━━━ Extracted information
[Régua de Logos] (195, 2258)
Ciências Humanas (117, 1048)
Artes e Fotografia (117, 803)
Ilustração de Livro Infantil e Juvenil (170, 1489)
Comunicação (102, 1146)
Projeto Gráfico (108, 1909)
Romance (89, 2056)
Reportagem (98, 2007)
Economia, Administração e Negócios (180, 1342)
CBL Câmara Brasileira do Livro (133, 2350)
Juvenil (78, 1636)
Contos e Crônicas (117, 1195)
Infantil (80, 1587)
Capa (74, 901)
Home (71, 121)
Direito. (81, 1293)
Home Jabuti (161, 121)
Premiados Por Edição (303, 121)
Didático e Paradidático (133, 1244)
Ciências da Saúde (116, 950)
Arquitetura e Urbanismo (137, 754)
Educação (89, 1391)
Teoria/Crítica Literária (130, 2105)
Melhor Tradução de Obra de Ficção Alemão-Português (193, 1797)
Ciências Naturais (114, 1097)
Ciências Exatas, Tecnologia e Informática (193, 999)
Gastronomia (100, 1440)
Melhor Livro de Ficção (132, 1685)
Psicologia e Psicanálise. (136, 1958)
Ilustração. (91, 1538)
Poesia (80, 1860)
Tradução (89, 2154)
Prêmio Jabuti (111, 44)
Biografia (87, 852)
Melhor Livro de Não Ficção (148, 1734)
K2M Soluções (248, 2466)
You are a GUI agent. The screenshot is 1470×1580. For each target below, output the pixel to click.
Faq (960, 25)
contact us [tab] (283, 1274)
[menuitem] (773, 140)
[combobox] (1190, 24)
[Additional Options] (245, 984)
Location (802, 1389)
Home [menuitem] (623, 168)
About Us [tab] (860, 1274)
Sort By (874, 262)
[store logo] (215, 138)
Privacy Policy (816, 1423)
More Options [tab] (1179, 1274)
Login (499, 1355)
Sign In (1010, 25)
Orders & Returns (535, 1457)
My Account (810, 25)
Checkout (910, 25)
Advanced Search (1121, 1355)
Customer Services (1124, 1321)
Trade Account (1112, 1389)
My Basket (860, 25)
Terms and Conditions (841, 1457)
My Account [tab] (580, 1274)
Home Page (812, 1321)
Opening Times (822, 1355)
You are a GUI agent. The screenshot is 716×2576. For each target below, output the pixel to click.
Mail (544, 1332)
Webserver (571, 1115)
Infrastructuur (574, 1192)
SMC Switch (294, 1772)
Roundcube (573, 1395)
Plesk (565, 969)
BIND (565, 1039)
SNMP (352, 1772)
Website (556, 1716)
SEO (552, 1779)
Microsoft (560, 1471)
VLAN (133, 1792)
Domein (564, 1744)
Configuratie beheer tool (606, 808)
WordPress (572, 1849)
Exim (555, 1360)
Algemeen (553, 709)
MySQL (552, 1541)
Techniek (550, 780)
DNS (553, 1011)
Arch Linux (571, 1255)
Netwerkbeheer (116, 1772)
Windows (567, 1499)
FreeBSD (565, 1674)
━━━━━━
= To do =
Everything from the line with "[menuitem] (773, 140)" down to the final line above is to be retyped exactly. Leave the earlier lines out.

= Task output =
[menuitem] (773, 140)
[combobox] (1190, 24)
[Additional Options] (245, 984)
Location (802, 1389)
Home [menuitem] (623, 168)
About Us [tab] (860, 1274)
Sort By (874, 262)
[store logo] (215, 138)
Privacy Policy (816, 1423)
More Options [tab] (1179, 1274)
Login (499, 1355)
Sign In (1010, 25)
Orders & Returns (535, 1457)
My Account (810, 25)
Checkout (910, 25)
Advanced Search (1121, 1355)
Customer Services (1124, 1321)
Trade Account (1112, 1389)
My Basket (860, 25)
Terms and Conditions (841, 1457)
My Account [tab] (580, 1274)
Home Page (812, 1321)
Opening Times (822, 1355)
You are a GUI agent. The screenshot is 716×2576. For each target below, output the pixel to click.
Mail (544, 1332)
Webserver (571, 1115)
Infrastructuur (574, 1192)
SMC Switch (294, 1772)
Roundcube (573, 1395)
Plesk (565, 969)
BIND (565, 1039)
SNMP (352, 1772)
Website (556, 1716)
SEO (552, 1779)
Microsoft (560, 1471)
VLAN (133, 1792)
Domein (564, 1744)
Configuratie beheer tool (606, 808)
WordPress (572, 1849)
Exim (555, 1360)
Algemeen (553, 709)
MySQL (552, 1541)
Techniek (550, 780)
DNS (553, 1011)
Arch Linux (571, 1255)
Netwerkbeheer (116, 1772)
Windows (567, 1499)
FreeBSD (565, 1674)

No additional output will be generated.